Research shows that solitary confinement has a direct correlation to inmates committing suicide, participating in self-mutilation, and acting out against other inmates and staff within the prisons. A congressionally mandated audit showed that close to sixty percent of inmates who were put into solitary confinement had serious untreated mental illnesses. Children and teenagers are more susceptible to psychological and physical harm in solitary confinement because they are still developing.
President Obama announced to the nation that solitary confinement causes “depression, alienation, withdrawal, a reduced ability to interact with others and the potential for violent behavior. Some studies indicate that it can worsen existing mental illnesses and even trigger new ones.” Additionally, inmates have developed visual and auditory hallucinations, insomnia and paranoia, distortions of time, and post-traumatic stress disorder (“PTSD”).

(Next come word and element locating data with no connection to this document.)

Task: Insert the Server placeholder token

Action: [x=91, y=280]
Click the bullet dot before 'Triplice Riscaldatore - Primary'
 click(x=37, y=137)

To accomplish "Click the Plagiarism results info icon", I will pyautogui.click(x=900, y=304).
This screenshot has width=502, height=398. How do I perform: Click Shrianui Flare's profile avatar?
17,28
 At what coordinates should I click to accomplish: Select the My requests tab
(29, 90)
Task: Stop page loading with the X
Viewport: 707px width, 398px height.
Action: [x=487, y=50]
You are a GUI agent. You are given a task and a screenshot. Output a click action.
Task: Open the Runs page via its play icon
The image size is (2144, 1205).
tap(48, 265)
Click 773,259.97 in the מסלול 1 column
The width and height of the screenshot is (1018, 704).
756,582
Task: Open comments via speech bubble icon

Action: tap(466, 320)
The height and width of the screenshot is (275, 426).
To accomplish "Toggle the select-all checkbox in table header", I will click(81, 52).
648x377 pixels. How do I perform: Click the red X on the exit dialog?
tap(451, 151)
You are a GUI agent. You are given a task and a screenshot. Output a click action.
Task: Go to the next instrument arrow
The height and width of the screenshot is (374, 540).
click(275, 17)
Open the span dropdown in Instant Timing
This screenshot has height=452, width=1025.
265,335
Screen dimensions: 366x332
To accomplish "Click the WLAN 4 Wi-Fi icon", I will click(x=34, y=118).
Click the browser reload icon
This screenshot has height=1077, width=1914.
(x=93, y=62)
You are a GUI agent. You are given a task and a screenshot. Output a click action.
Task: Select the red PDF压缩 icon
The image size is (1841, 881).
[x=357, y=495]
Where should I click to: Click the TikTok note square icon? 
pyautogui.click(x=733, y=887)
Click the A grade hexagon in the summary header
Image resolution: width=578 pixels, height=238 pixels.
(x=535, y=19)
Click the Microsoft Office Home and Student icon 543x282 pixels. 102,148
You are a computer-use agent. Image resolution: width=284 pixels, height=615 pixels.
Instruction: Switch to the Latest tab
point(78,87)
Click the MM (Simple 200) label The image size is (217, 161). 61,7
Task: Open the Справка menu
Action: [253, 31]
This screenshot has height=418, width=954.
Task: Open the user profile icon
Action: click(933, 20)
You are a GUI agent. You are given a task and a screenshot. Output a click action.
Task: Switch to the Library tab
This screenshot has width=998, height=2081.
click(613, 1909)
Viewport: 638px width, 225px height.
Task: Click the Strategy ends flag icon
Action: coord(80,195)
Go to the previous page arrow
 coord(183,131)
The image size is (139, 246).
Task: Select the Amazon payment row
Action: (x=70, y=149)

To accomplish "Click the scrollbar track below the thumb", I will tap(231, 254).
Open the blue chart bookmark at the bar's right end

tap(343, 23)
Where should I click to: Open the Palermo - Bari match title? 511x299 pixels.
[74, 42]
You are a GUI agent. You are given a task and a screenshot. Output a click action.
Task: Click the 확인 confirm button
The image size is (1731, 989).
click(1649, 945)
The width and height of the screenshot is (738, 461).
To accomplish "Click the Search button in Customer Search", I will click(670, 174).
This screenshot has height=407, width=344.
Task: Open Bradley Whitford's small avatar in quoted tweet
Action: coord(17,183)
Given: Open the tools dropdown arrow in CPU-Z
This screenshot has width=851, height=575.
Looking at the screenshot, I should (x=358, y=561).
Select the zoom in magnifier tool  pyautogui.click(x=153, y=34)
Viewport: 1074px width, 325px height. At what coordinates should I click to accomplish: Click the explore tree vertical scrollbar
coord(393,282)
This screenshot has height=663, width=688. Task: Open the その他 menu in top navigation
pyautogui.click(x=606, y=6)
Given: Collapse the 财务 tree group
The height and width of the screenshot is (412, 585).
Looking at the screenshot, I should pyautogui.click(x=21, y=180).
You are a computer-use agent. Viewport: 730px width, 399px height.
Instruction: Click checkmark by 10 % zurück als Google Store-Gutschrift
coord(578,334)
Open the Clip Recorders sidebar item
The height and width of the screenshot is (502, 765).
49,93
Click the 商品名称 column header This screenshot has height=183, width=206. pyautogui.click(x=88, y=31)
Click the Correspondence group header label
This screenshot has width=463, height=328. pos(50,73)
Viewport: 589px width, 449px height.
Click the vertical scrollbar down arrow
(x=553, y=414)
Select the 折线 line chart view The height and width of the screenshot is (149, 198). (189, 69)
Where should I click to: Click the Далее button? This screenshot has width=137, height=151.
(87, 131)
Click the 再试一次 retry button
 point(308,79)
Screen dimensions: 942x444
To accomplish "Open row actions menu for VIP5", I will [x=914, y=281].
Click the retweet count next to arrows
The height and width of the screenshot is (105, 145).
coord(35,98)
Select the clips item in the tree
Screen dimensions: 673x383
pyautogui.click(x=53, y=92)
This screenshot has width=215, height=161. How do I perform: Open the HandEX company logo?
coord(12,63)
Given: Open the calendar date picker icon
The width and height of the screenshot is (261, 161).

Studies show that more than half of suicides that occur in prisons is because an inmate was locked in some type of seclusion cell. Even when released from confinement, inmates have a very tough time interacting with the general population.
In 2010, sixteen-year-old Kalief Browder was arrested for allegedly stealing a backpack. His mother was unable to make the $3,000 bail, and therefore, Kalief had to spend his time awaiting trial in jail. He was locked up on Rikers Island for more than 1,000 days before the charged were dropped. The majority of these days were spent in solitary confinement. Kalief never broke any rules while in jail. He was put into confinement because he endured “unspeakable violence at the hands of inmates and guards.”
Kalief refused to accept any plea bargains that would have allowed him to be released and was adamant that he was innocent. He tried multiple times to commit suicide while locked up. Once the charges were dropped in 2013, Kalief went back home to the Bronx and tried to live like a normal, productive citizen. He completed a successful semester at Bronx Community College. Unfortunately, Kalief could not relieve himself of the trauma he faced while locked away in Rikers. On June 6, 2015, Kalief committed suicide by hanging himself with an air-conditioner cord from his window.
Solitary confinement has increasingly been overused on people, such as Kalief, which was one of the reasons President Obama’s administration took steps to address the problem.
The president has tried to put in place programs to help ex-offenders integrate back into society once released from prison
President Obama’s administration has focused on many changes to fix the “broken” criminal justice in our country. These changes have become more aggressive especially in places where bias has disproportionately affected minorities.
The president has tried to put in place programs to help ex-offenders integrate back into society once released from prison. Every year, taxpayers “spend about $80 billion to keep 2.2 million people incarcerated.” There is no argument that some criminals deserve to be behind bars, but there are also non-violent offenders who are serving unnecessarily long sentences. Members of Congress from both parties have pushed for reforming sentencing laws and implementing programs for reentry into society.
Obama announced at a NAACP convention last year that “mass incarceration of the past two decades had gone too far and left many communities devastated.” This speech was given the day after the president commuted the sentences of forty-six non-violent prisoners, bringing the total to eighty-nine. He also stated, “the United States has a far higher incarceration rate than China or Europe and that black and Hispanic men are more likely to be stopped, frisked, questioned, charged, and detained.”
Republicans and Democrats have come together to focus resources on early childhood education to prevent young people from entering into the criminal justice system in the first place, reducing minimum sentences, and pushing for better conditions for prisoners.
Mass incarceration has been proven to disproportionately affect minorities across the nation, and hopefully, banning solitary confinement is another step towards ending this systematic racial bias.